▶ _Task statement_: Reproduce exactly the run of lines that begins with the one containing "You are a computer-use" and ends with the last line of the records, omitting pictures.

▶ _Supplied material_:
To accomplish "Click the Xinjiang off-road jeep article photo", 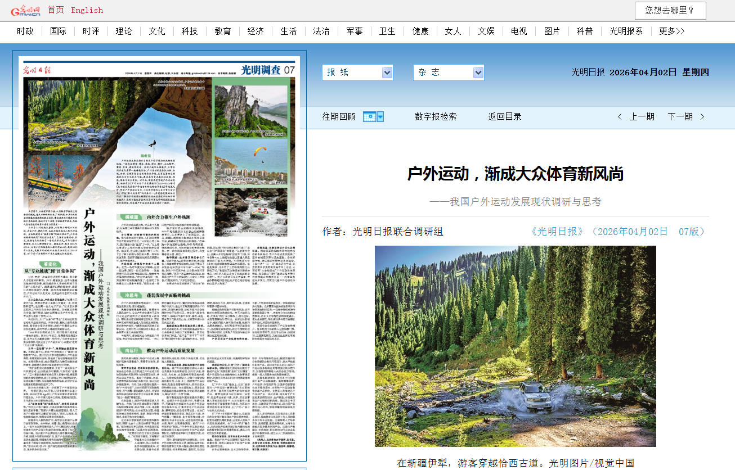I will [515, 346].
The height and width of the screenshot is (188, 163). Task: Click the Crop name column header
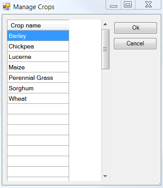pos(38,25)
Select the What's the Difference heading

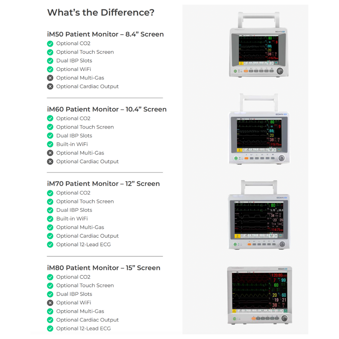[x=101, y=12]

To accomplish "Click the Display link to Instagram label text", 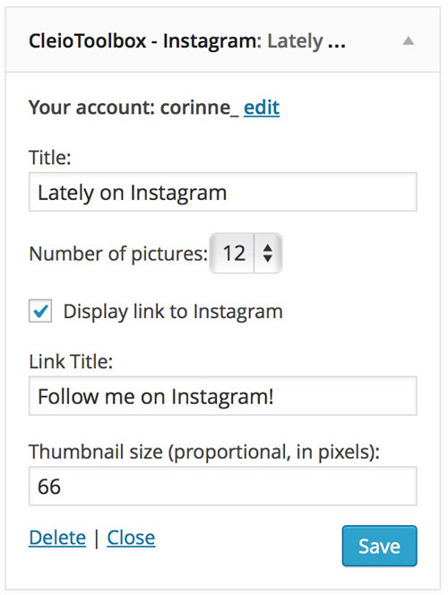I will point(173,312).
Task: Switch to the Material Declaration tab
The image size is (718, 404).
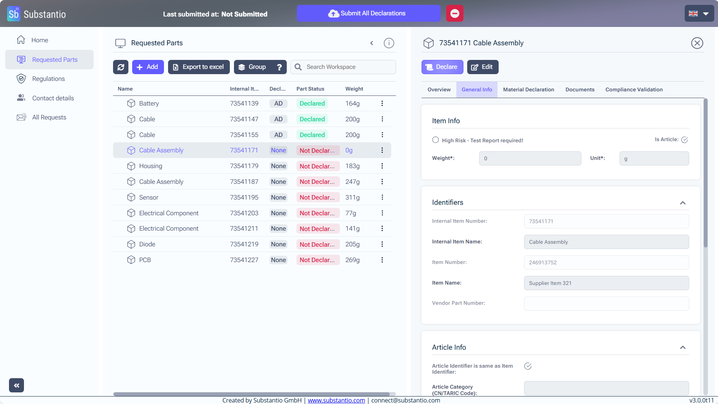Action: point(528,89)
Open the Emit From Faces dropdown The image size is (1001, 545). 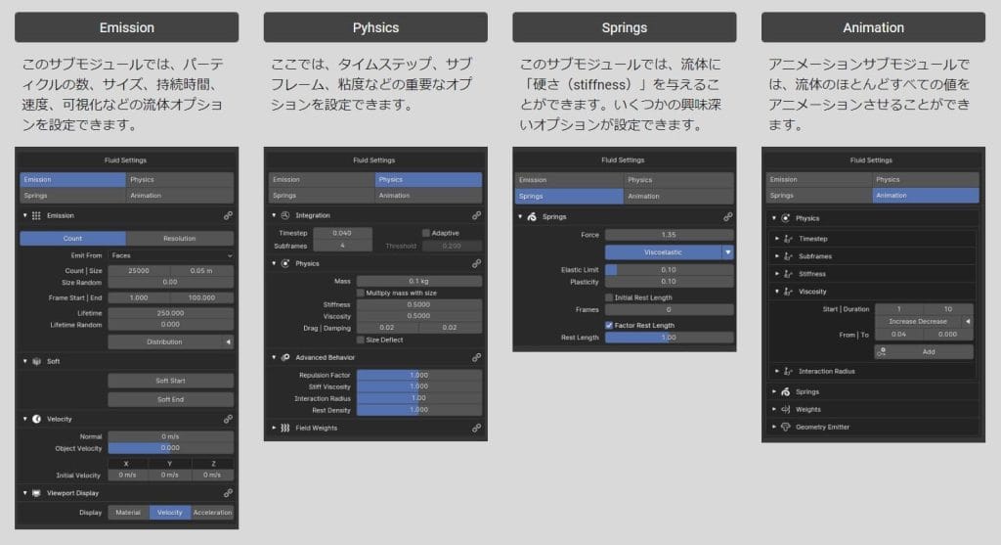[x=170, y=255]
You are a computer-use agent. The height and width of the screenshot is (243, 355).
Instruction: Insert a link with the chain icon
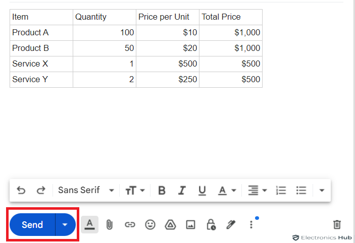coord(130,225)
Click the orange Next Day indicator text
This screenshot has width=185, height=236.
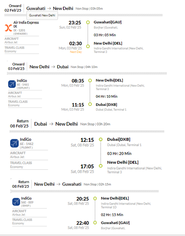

▶ _Solution to the problem_:
You are a computer-use agent. The height and width of the screenshot is (243, 355).
Instruction: Insert a link with the chain icon
coord(130,225)
Click the orange Next Day indicator text
This screenshot has width=185, height=236.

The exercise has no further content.